The Cold War has always been a fascinating and distant historical topic for me. I was born in 1989, when the Cold War was at its end, and tensions declined. People in my generation did not experience school drills for nuclear attacks. We did not learn how to peel radioactive fruits or spy on suspicious neighbors. We have only heard stories about Cold War life from relatives or friends, or in history books, movies, art, documentaries, or in this case, visits to remaining vestiges. I had the opportunity to step back into that time last weekend with a visit to ARK-DO, the formerly top-secret bunker that would protect Tito and his family, along with top Yugoslav political officials and their families, in the event of nuclear war. The structure was built to house over 300 people for up to six months.
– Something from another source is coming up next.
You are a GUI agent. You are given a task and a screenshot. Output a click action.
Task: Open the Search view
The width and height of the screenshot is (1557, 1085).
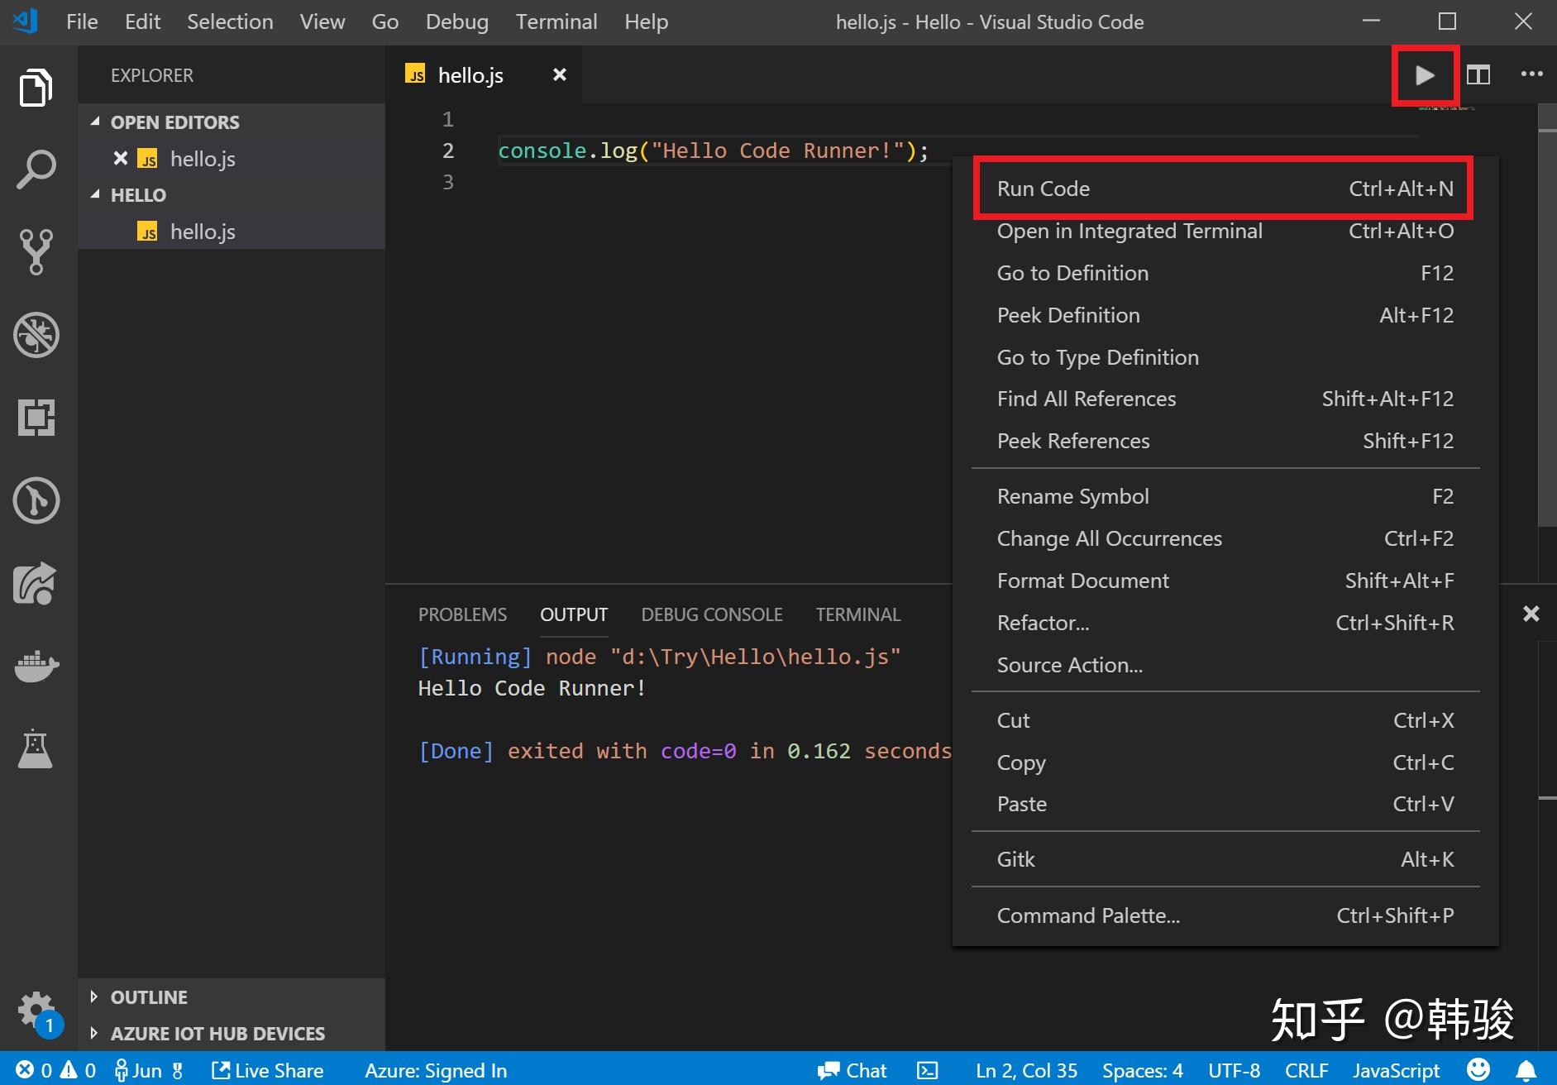36,168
The tour itself is difficult to obtain. The bunker is only open during certain times of the year, and its hours are difficult to determine. It is located near the town of Konjić, which is south of Sarajevo. We luckily had connections through our director’s friend Jadranka, who is a tour guide and has directed tours for us before. Through her efforts, and the efforts of our director, we showed up on a Saturday morning, ready to explore a nuclear war bunker. The tour began with a preview of the bunker’s layout, which is similar to a narrow U or horseshoe shape. As we toured the structure, it was another time travel experience. The bunker was fortunately never used, and its ownership is largely undesired, left to the military. It was ironically almost destroyed during the last war, however a Bosniak guard thwarted the operation and saved the bunker. Today it serves as both a historical and cultural relic.

International artists now feature their work in the bunker, and I believe it is remarkable that a former nuclear bunker now serves as an art exhibit-with an abundance of anti-war art. This paradoxical dynamic is one of the main reasons I wanted to tour the bunker during our program stay in Bosnia. Due to the fact that none of the bunker’s military equipment and domestic items were used, we were able to see code machines in one room, or typewriters and radio systems in another, complete with the ubiquitous red phones in all rooms. We walked through the bedroom with the finest bunker items that were intended for Tito and his wife, and we all took turns sitting at his intended desk and snapped photos with his intended red desk phone (how many opportunities does a person get to sit at the desk of a former leader in a bunker and pick up his red Cold War phone?)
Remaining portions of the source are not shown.